After the organization of the concern in 1869 some of the leading Mormon merchants in Salt Lake City sold their goods to it on favorable terms, knowing that the prices of their stock would go down when the opening of the railroad lowered freight rates. The Z. C. M. I. was started as a wholesale and retail concern, and Young recommended that ward stores be opened throughout the city which should buy their goods of the Institution. Local cooperative stores were also organized throughout the territory, each of which was under pressure to make its purchases of the central concern. Branches were afterward established at Ogden, at Logan, and at Soda Springs, Idaho, and a large business was built up and is still continued.* The effect of this new competition on the non-Mormon establishments was, of course, very serious. Walker Brothers' sales, for instance, dropped $5000 or $6000 a month, and only the opportunity to divert their capital profitably to mining saved them and others from immediate ruin.
Bancroft says that in 1883 the total sales of the Institution exceeded $4,000,000, and a half yearly dividend of five per cent was paid in October of that year, and there was a reserve fund of about $125,000; he placed the sales of the Ogden branch, in 1883, at about $800,000, and of the Logan branch at about $600,000. The thirty-second annual statement of the Institution, dated April 5,1901, contains the following figures: Capital stock, $1,077,144.89; reserve, $362,898.95; undivided profits, $179,042.88; cash receipts, February 1 to December 31, 1900, $3,457,624.44, sales for the same period, $3,489.571.84. The branch houses named is this report are at Ogden City and Provo, Utah, and at Idaho Falls, Idaho.
But at this time an influence was preparing to make itself felt in Utah which was a more powerful opponent of Brigham Young's authority than any he had yet encountered.
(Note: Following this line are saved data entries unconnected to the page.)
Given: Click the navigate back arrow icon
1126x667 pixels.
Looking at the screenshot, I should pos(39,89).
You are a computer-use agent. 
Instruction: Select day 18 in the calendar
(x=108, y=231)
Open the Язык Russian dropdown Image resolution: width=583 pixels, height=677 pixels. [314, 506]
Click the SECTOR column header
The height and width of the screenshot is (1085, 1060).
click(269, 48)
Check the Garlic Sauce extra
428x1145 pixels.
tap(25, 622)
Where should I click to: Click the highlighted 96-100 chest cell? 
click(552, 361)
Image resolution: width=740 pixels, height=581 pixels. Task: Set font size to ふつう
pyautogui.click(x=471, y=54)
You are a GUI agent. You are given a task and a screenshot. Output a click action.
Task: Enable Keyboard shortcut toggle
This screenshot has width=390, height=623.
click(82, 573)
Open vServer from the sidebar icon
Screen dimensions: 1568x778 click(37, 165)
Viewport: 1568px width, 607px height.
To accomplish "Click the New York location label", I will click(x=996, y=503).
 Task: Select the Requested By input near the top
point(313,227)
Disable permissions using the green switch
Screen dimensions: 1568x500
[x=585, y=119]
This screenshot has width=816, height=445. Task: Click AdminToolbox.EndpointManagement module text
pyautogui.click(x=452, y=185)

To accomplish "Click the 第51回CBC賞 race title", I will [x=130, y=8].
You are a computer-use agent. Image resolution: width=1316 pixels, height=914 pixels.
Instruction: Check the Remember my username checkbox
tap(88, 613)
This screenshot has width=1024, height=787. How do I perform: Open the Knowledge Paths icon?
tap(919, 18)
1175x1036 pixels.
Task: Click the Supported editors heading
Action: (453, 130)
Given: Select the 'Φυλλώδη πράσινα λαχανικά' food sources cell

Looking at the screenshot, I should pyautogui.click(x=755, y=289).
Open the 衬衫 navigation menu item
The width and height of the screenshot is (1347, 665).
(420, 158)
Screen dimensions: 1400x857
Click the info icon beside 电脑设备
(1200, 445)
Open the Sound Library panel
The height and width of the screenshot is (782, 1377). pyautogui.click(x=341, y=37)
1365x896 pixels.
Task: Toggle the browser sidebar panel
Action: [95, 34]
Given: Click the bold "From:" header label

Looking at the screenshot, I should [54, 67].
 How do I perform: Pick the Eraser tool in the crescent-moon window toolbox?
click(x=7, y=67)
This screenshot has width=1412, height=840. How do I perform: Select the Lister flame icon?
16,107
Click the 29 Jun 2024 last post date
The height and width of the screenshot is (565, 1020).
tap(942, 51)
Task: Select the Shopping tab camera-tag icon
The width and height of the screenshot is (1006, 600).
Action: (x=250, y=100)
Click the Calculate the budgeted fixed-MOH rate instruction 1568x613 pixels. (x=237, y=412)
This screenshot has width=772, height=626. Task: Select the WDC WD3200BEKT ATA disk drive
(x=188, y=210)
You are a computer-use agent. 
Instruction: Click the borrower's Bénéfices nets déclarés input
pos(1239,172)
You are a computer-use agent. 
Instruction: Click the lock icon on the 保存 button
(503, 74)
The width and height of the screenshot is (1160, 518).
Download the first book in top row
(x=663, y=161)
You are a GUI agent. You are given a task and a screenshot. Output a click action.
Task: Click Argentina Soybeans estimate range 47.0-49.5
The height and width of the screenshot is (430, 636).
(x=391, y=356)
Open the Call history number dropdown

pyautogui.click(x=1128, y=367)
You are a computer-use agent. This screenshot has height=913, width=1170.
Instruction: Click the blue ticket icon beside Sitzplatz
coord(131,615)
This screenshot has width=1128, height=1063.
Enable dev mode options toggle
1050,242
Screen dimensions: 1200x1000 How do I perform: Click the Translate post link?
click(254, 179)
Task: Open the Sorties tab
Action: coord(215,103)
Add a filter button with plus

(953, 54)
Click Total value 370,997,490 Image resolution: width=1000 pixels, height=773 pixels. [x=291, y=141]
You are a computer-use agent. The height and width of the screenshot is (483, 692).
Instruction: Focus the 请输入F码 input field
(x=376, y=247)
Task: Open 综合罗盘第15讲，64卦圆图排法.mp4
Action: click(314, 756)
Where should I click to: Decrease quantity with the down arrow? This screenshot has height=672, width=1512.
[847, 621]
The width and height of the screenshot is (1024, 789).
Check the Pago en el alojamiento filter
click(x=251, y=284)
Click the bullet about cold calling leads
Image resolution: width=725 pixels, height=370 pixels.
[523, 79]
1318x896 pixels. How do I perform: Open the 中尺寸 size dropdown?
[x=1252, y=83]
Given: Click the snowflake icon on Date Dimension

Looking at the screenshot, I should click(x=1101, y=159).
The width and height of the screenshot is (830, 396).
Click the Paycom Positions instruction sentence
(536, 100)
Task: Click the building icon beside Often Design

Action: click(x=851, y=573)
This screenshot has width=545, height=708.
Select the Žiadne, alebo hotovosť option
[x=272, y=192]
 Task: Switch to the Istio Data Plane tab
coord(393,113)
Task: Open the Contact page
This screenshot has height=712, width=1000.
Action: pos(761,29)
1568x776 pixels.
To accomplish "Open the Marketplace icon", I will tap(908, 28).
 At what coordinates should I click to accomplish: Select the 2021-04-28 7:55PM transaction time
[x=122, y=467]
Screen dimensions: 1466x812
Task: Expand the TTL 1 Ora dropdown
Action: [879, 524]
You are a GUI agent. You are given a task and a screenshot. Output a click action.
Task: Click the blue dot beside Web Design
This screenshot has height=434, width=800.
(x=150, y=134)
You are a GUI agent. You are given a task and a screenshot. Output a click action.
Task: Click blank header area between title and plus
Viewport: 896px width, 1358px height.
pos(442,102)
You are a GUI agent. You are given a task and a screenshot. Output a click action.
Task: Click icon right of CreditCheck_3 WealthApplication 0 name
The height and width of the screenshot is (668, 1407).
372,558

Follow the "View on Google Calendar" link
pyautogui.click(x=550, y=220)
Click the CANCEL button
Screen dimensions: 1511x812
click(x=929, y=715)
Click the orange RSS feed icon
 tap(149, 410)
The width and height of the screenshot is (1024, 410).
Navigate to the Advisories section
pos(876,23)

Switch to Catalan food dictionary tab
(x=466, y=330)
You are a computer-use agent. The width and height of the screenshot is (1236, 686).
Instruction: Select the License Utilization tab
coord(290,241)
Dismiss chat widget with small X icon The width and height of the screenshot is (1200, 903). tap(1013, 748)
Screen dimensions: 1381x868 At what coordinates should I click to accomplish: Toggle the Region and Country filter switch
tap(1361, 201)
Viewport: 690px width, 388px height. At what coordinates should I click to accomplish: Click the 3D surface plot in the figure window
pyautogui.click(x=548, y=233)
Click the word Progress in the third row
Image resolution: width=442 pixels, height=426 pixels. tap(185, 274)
This influence took shape in what was known as the "New Movement," and also as "The Reformation." Its original leaders were W. S. Godbe and E. L. T. Harrison. Godbe was an Englishman, who saw a good deal of the world as a sailor, embraced the Mormon faith in his own country when seventeen years of age, and walked most of the way from New York to Salt Lake City in 1851. He became prominent in the Mormon capital as a merchant, making the trip over the plains twenty-four times between 1851 and 1859. Harrison was an architect by profession, a classical scholar, and a writer of no mean ability.
With these men were soon associated Eli B. Kelsey, a leading elder in the Mormon church, a president of Seventies, and a prominent worker in the English missions; H. W. Lawrence, a wealthy merchant who was a Bishop's counsellor; Amasa M. Lyman, who had been one of the Twelve Apostles and was acknowledged to be one of the most eloquent preachers in the church; W. H. Sherman, a prominent elder and a man of literary ability, who many years later went back to the church; T. B. H. Stenhouse, a Scotchman by birth, who was converted to Mormonism in 1846, and took a prominent part in missionary work in Europe, for three years holding the position of president of the Swiss and Italian missions; he emigrated to this country with his wife and children in 1855, practically penniless, and supported himself for a time in New York City as a newspaper writer; in Salt Lake City he married a second wife by Young's direction, and one of his daughters by his first wife married Brigham's eldest son. Stenhouse did not win the confidence of either Mormons or non-Mormons in the course of his career, but his book, "The Rocky Mountain Saints," contains much valuable information. Active with these men in the "New Movement" was Edward W. Tullidge, an elder and one of the Seventy, and a man of great literary ability. In later years Tullidge, while not openly associating himself with the Mormon church, wrote the "History of Salt Lake City" which the church accepts, a "Life of Brigham Young," which could not have been more fulsome if written by the most devout Mormon, and a "Life of Joseph the Prophet," which is a valueless expurgated edition of Joseph's autobiography which ran through the Millennial Star.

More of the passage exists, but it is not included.